Kellogg’s has launched limited-edition World Sight Day Coco Pops cereal boxes in the UK. The boxes use NaviLens technology to allow a smartphone to detect and play back information, and also feature braille embossing, include on-pack information in a larger font size, according to information released by the Royal National Institute of Blind People (RNIB).

The boxes were available in almost 60 Co-op stores across the UK from 8 October. They use pioneering technology called NaviLens to allow a smartphone to detect and playback labelling and allergen information to shoppers.

This trial comes after research from RNIB revealed that nine in 10 blind and partially sighted people feel that information on food packaging is difficult or impossible to read. If successful, Kellogg’s hopes to adapt more of its cereal boxes to include this technology.

Marc Powell , strategic accessibility lead at RNIB, says: “This trial with Kellogg’s has raised the bar in inclusive and accessible packaging design allowing people with low or no vision to locate a product on the shelf and access all information about it completely independently for the very first time.”

“Important information on packaging can often be in very small print, making it difficult for blind and partially sighted people to read. This can make shopping a real challenge, especially for those with specific dietary requirements as they can’t see the all-important nutritional information,” he added.

This new technology can be used both in-store and in the home.

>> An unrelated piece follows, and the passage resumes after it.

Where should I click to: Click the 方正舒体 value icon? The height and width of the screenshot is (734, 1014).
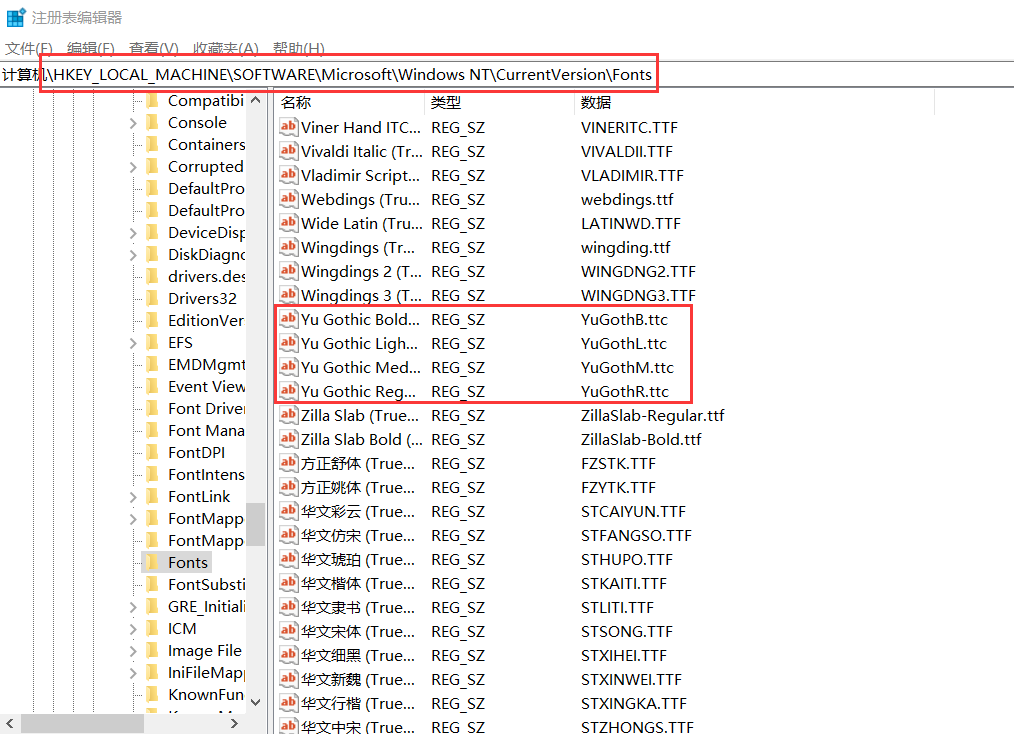click(288, 463)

It allows smartphones to pick up an on-pack code from up to three metres distance when a blind or partially sighted shopper points their device in the direction of the cereal box. This then alerts the phone and the shopper can choose to have the ingredients, allergen and recycling information read aloud to them as well as reading it on their device using accessibility tools.

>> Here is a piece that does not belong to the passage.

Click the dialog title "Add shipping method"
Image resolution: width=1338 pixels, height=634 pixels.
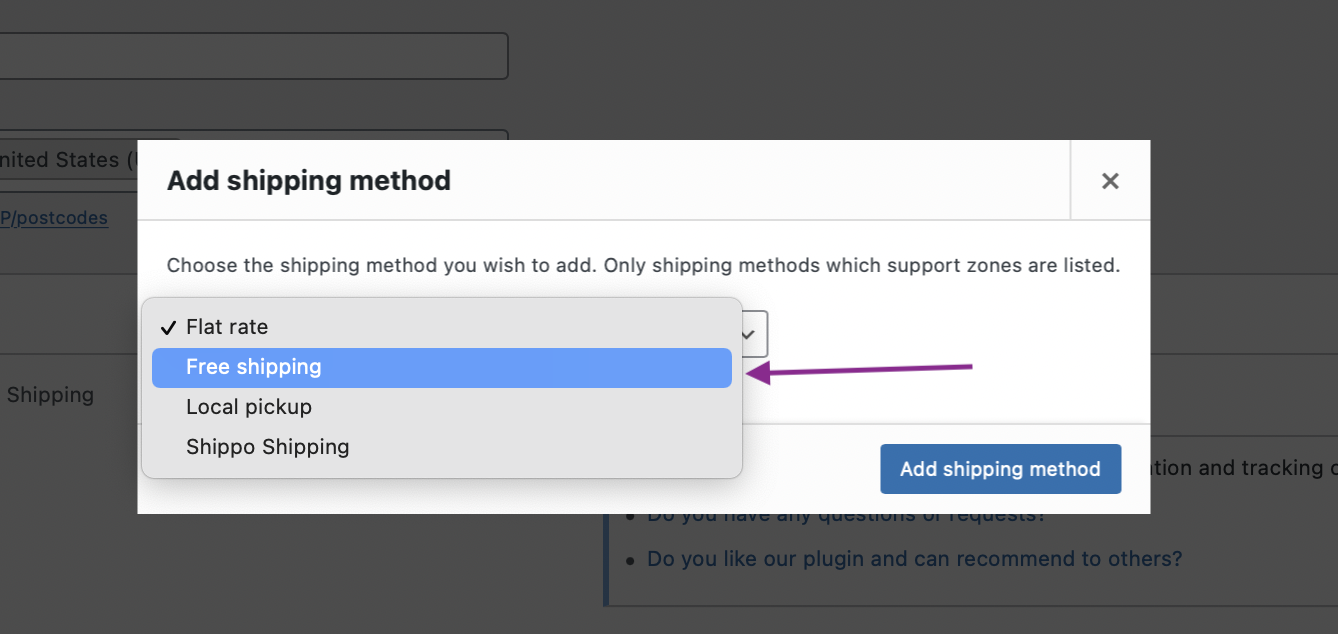pos(308,181)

Chris Silcock , Kellogg’s managing director, explains, “Over two million people in the UK live with sight loss and are unable to simply read the information on our cereal boxes. That’s why we partnered with RNIB to trial special boxes of Coco Pops with NaviLens technology – a first for food packaging. If the trial is a success, we would hope that it could appear on more of our cereal boxes for visually impaired shoppers to access.”